A Farewell To Kings (1977)

A Farewell To Kings (1977)

Touring hard in support of the hard-earned breakthrough 2112 album, with a live album put out as a stopgap release, it took a year and a half for the follow-up to see the light of day. When it hit stores in September of 1977, the Rush fans heard on A Farewell To Kings was a transformed band bursting at the seams with new ideas. The band could have milked the prog-meets-heavy metal formula of 2112 successfully, but Lee, Lifeson, and Peart were all showing incredible growth as musicians, and A Farewell To Kings was the first tentative step towards the full-on experimentation that would come into full bloom in the 1980s.

Significant changes were afoot, which you can immediately sense on this album. Peart’s drum kit was expanding as he started to explore keyboard percussion such as tubular bells and orchestra bells. Lifeson started incorporating more non-hard rock/metal elements into his guitar work, while Lee was discovering keyboards, using Minimoog and bass synthesizer pedals on the record. In addition, the band headed to England to record the album, hoping to draw inspiration from the flourishing progressive rock scene there, and that pastoral element dominates the entire record — from Lifeson’s acoustic interludes, to the emphasis on lilting, folk-derived melodies, to the marked emphasis on atmosphere over sheer force.

Hearing the three members step completely outside their comfort zones on the title track that kicks off the album — Lifeson on classical guitar, Lee on synthesizer, Peart on glockenspiel — the prevailing sense on the track is one of elegance, even during the heavier power trio parts. It’s uplifting, downright pretty, even. “Cinderella Man” and “Madrigal” would continue into this decidedly English direction, as would an innocuous little ballad that would be the band’s biggest-charting single in North America, and more significantly, its first breakthrough in the UK. With its instantly memorable melody and uplifting lyrics by Peart and his friend Peter Talbot, “Closer To The Heart” finds Rush utilizing the same formula as “Fly By Night” three years earlier, but streamlining it. The band was learning to blend its quirky style within the pop milieu, and that song is a perfect example, one of the band’s most enduring singles and now regarded as one of the best Canadian songs of all time.

Make no mistake, however, Rush was still very much ensconced in its epic progressive rock direction on A Farewell To Kings, only compared to 2112 there’s a great deal more nuance, thanks in large part to the band’s newfound mastery of program music.

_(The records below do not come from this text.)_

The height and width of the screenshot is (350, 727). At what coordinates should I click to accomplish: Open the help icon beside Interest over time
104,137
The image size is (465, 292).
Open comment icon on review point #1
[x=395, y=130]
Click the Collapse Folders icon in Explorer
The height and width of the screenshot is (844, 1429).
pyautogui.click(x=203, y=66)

Utilizing the time-honored classical tradition of creating atmosphere via musical instruments — albeit in the rock genre — the album’s two lengthy tracks show remarkable depth and growth, with one in particular going on to be one of Rush’s greatest compositions of all time.

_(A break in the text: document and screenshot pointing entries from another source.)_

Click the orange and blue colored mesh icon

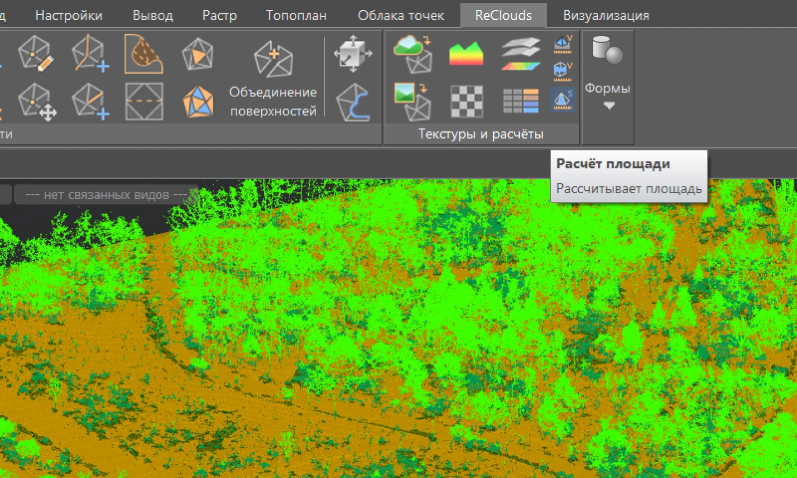(198, 102)
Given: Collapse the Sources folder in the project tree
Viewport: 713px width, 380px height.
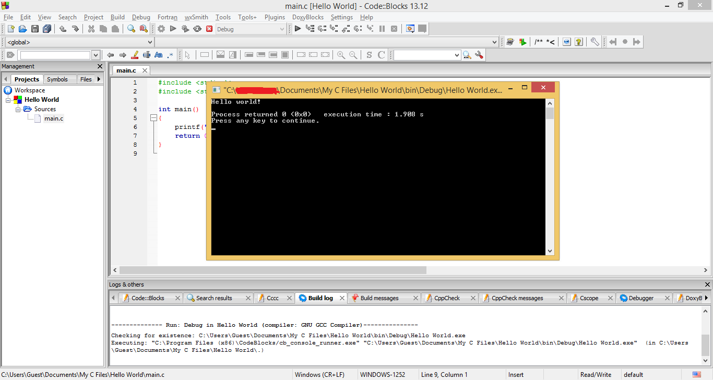Looking at the screenshot, I should 17,109.
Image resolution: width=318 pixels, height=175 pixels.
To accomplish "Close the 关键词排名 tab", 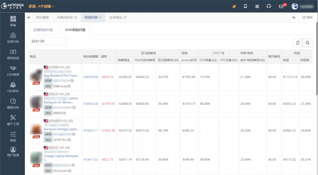I will 75,18.
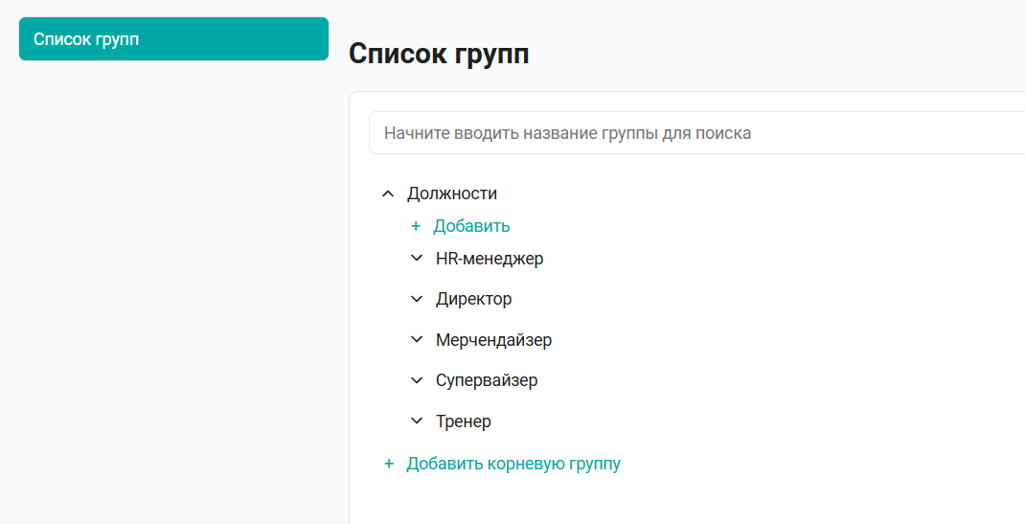Open the Список групп sidebar menu item
Image resolution: width=1025 pixels, height=524 pixels.
click(173, 38)
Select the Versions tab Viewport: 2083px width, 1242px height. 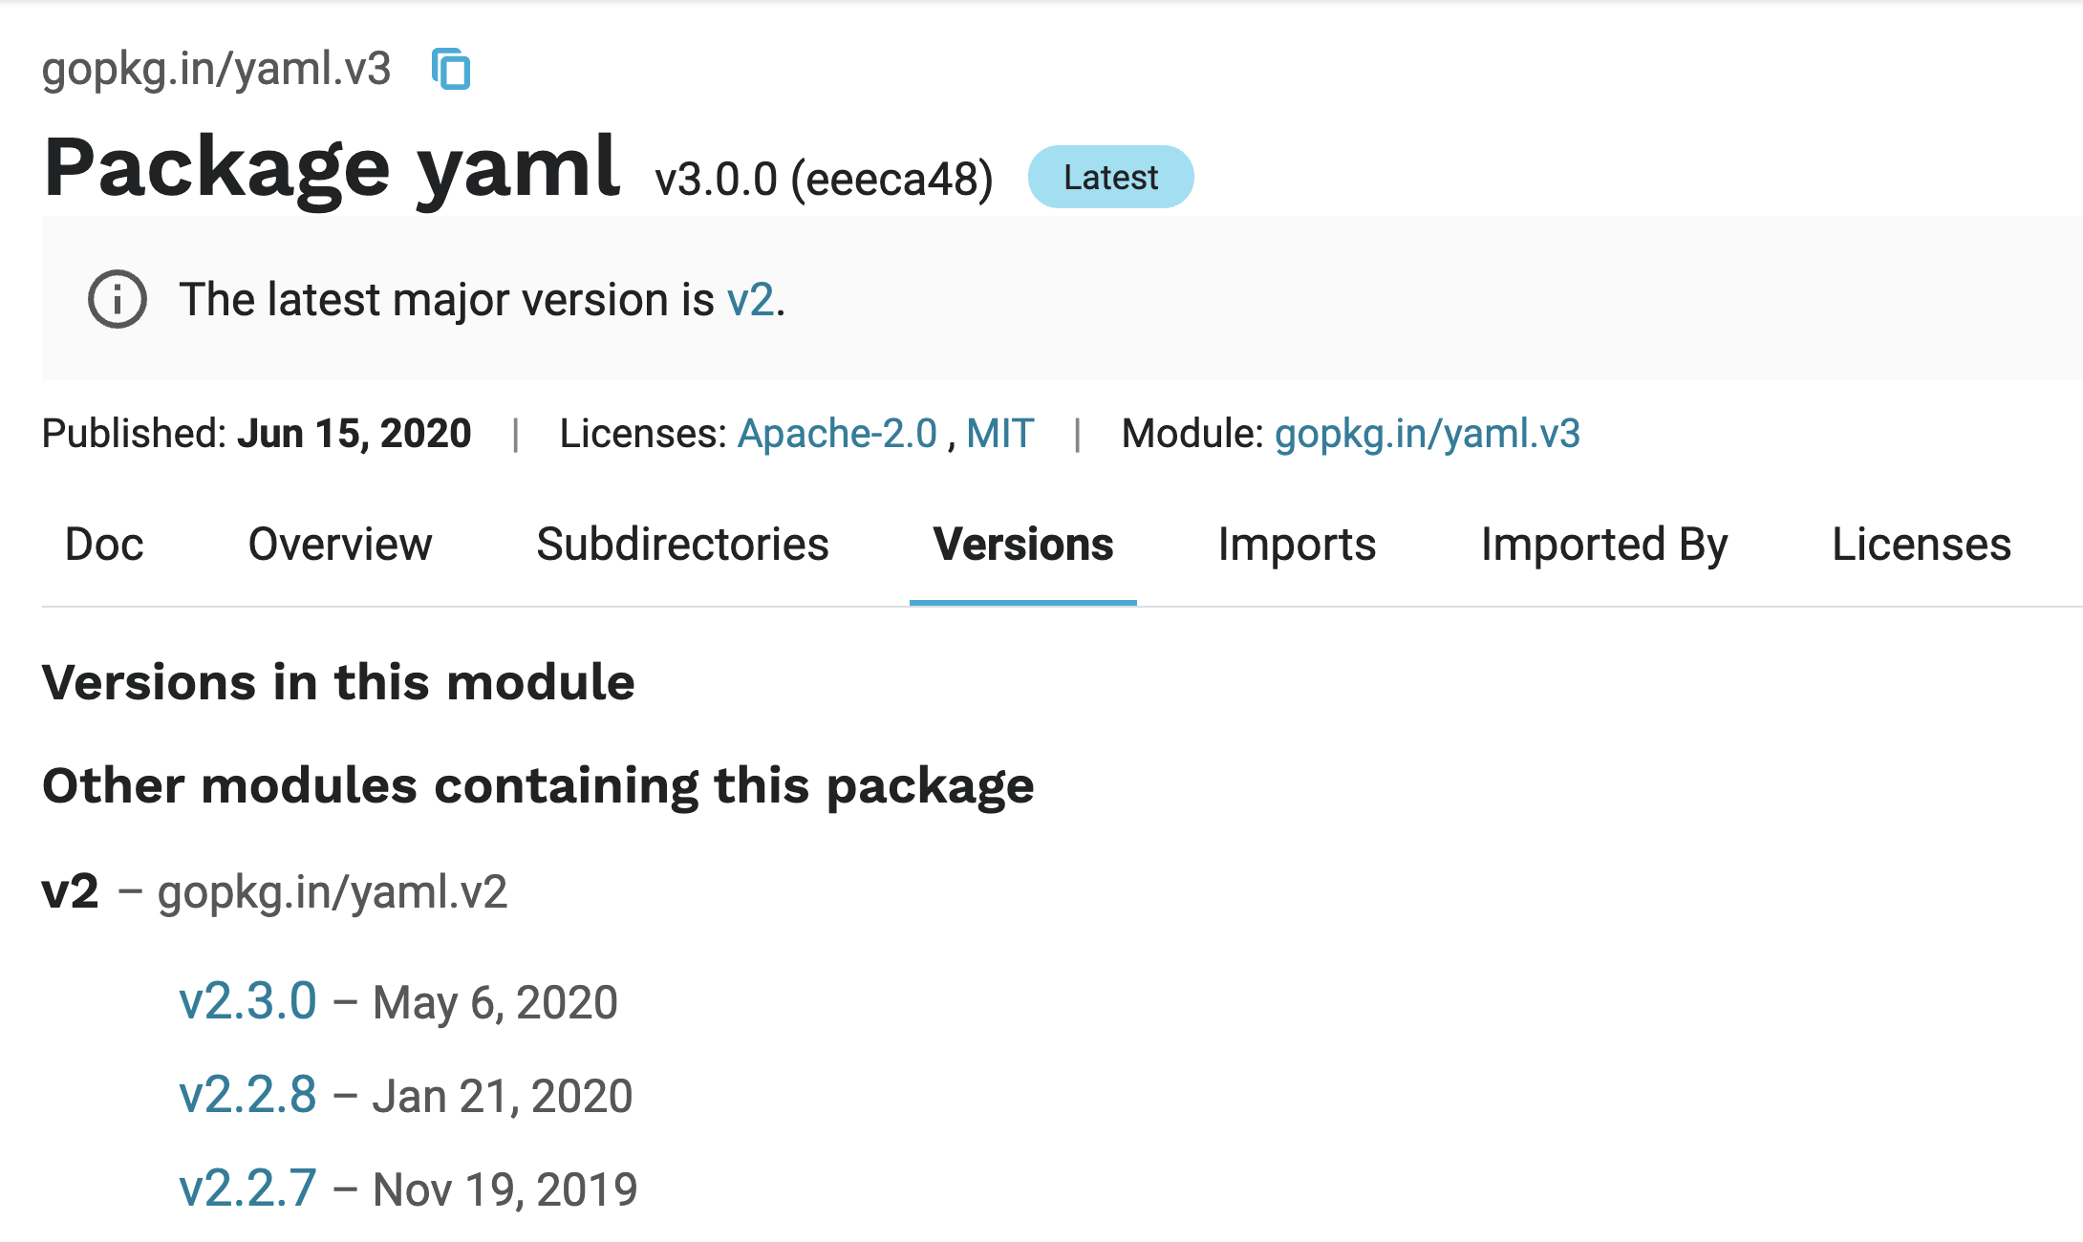(x=1023, y=545)
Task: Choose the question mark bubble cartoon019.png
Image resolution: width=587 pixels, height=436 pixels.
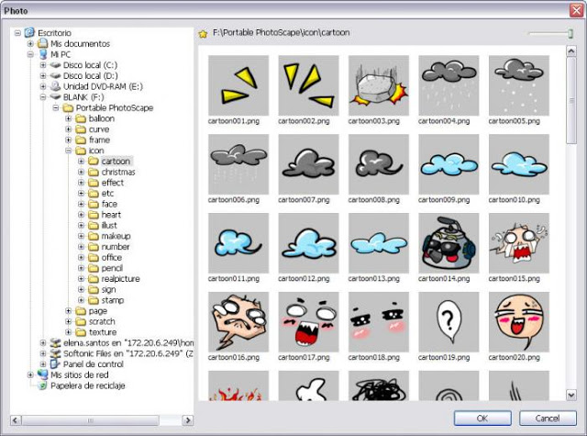Action: 449,322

As mildly intriguing as the sci-fi epic “Cygnus X-1 Book I: The Voyage” is, it’s dwarfed by the towering “Xanadu.” Opening with a gorgeous, abstract intro of synth drones, playful guitar notes, wood blocks, bells, and chirping birds, the Coleridge-referencing “Xanadu” transports the listener into fantasy territory, and when Lifeson’s repeated arpeggio riff kicks in, the feeling is positively cinematic. When the song kicks into gear at the three-minute mark, it’s clear the band has never sounded this musically complex and concise. Lifeson’s guitar playing is multihued, Peart’s fills are increasingly busy, and Lee’s synths become a focal point for the first time in the band’s career. Yet as instrumentally challenging it is, as unorthodox in structure, it’s a relentlessly catchy piece of work, matching “2112” step for step, albeit in half the time.

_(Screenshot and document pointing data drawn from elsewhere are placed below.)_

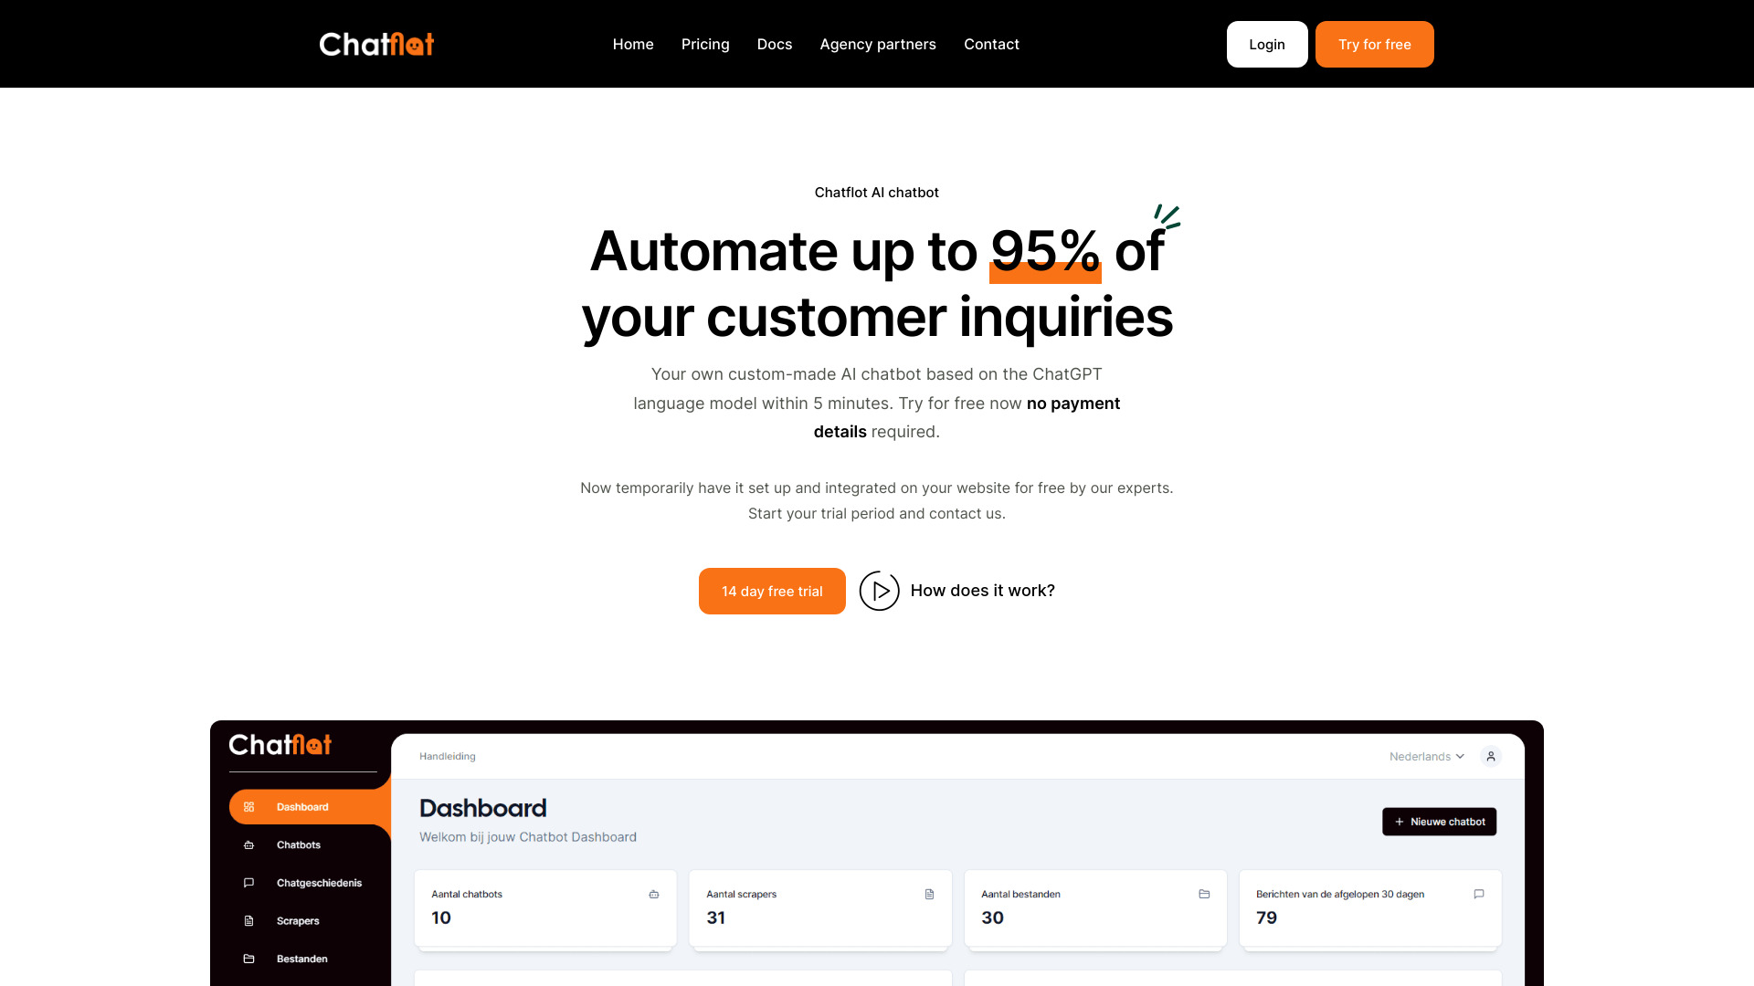Click the Bestanden sidebar icon
1754x986 pixels.
(x=249, y=957)
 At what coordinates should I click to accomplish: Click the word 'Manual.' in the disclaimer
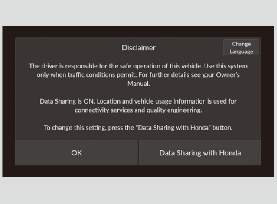click(139, 84)
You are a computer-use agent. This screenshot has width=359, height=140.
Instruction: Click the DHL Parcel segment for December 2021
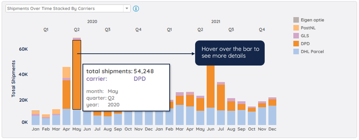[x=273, y=115]
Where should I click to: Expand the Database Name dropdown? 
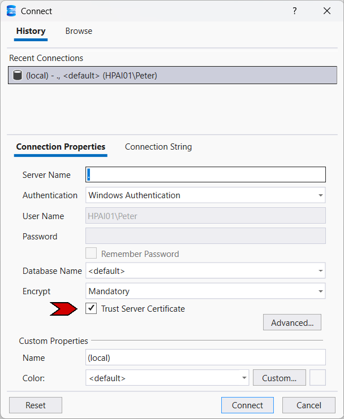coord(321,271)
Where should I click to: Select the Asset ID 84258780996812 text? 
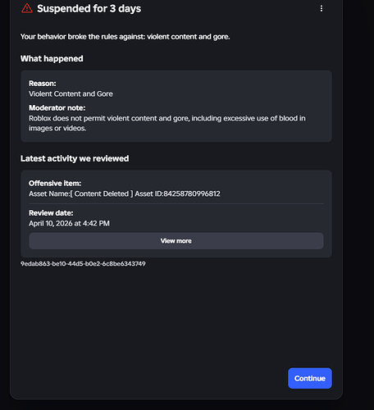177,194
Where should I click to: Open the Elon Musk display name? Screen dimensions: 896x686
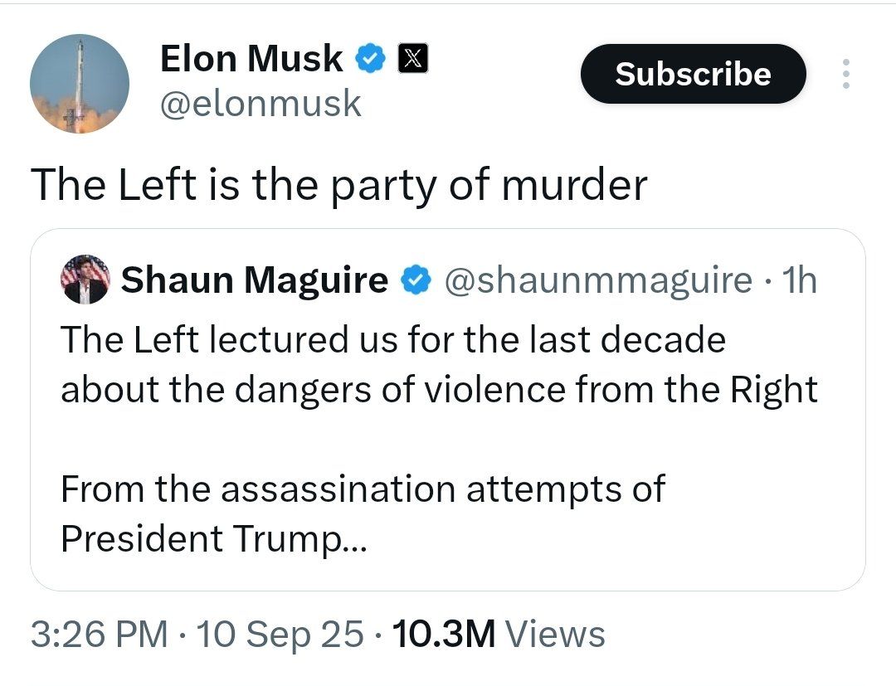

Even more impressive would be how Rush pulled off a song like “Xanadu” in a live setting, with Peart behind his increasingly elaborate kit, Lifeson on double-necked 12 and six-string guitar, and Lee on double-necked four-string bass and 12-string guitar, not to mention his Minimoog synth and bass pedals. And indeed, demand for this now firmly established live band grew a great deal after the release of A Farewell To Kings, especially in the UK in the wake of the success of “Closer To The Heart.” Contrary to popular opinion today, progressive rock was doing just fine in punk-dominated 1977, thank you very much, and A Farewell To Kings would influence a generation of young British musicians who would soon comprise the equally epochal New Wave of British Heavy Metal a couple years later.

By late 1977 Rush was in full flight, a resounding commercial success despite near-total apathy from critics (“The most obnoxious band currently making a killing on the zonked teen circuit,” opined Robert Christgau that year). A Farewell To Kings was certified gold in America two months after its release, with 2112 and the All The World’s A Stage live album achieving similar status shortly after. There was no looking back now, and Rush would pull out all the stops on an astounding follow-up, one that many fans claim is one of the band’s pinnacle achievements, but one the members would say nearly came at the cost of their own sanity.